You can't disable the default response rule, but this really doesn't matter in the packet filter case since incoming connections are always either allowed or blocked.
The rule name is used as the name of the filter list.
The –n PASS and –n BLOCK commands won't use the existing Permit and Block (if you created that in the GUI) actions; instead, a new permit or block action is created for each rule and is named "rule-list-name negpol."
In the properties of each filter action, there will be the default list of security methods, but since there is no actual security negotiation, this list is ignored.
Deleting a policy with the –o command will also delete the associated filter lists and filter actions. Deleting a policy in the GUI doesn't delete the associated filter lists and filter actions.
So Does This Really Work?
In a word, yes. Shortly after Windows 2000 was released, a popular industry magazine tested the security of a number of web servers. Microsoft was invited to attend. We built a Windows 2000 Server with Internet Information Services 5.0 enabled. All we did to secure the server was to add a password to the administrator account and create an IPSec policy just like the one in the examples here. The server was connected directly to the Internet and survived several weeks of attempted attacks.
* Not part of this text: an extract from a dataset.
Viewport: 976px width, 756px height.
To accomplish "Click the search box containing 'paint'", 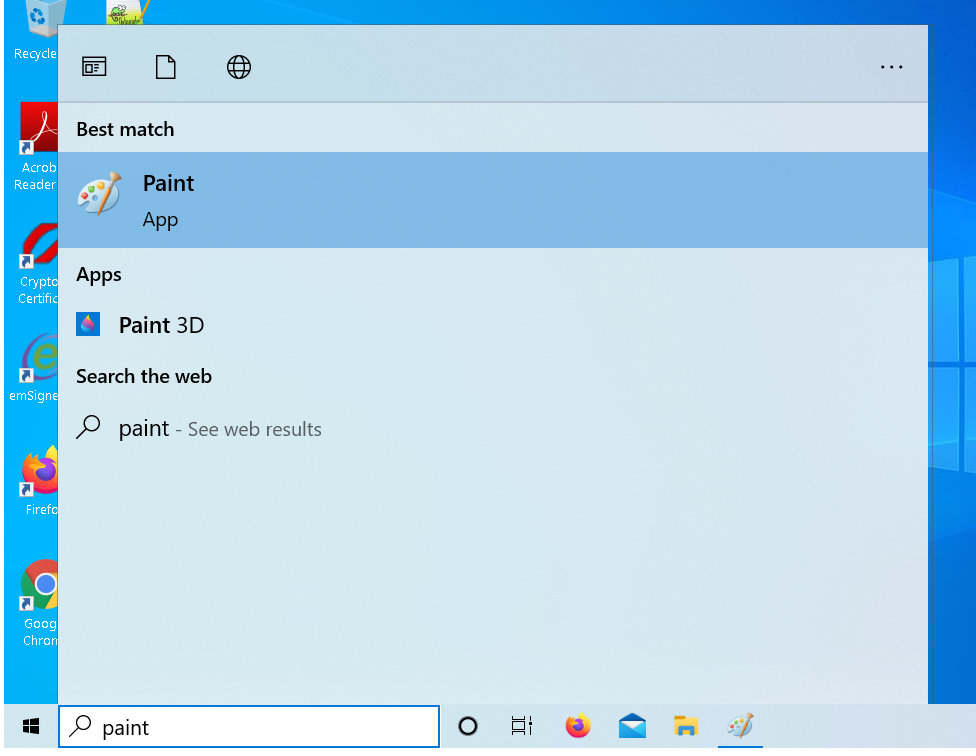I will coord(250,727).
Of course, this test was performed before the current IIS 5.0 vulnerabilities were found. Please understand that the procedure described here won't protect you from attacks delivered over permitted protocols and ports. Be sure to visit https://www.microsoft.com/technet/security/current.aspx and install the relevant hotfixes for your environment.
We welcome any comments or questions you have about this article. Please send us your feedback to https://go.microsoft.com/?linkid=2544905.
1 A security association describes the negotiated secure communications between two nodes. It specifies the type of authentication, the encryption algorithm, the IPSec protocol, and the destination address.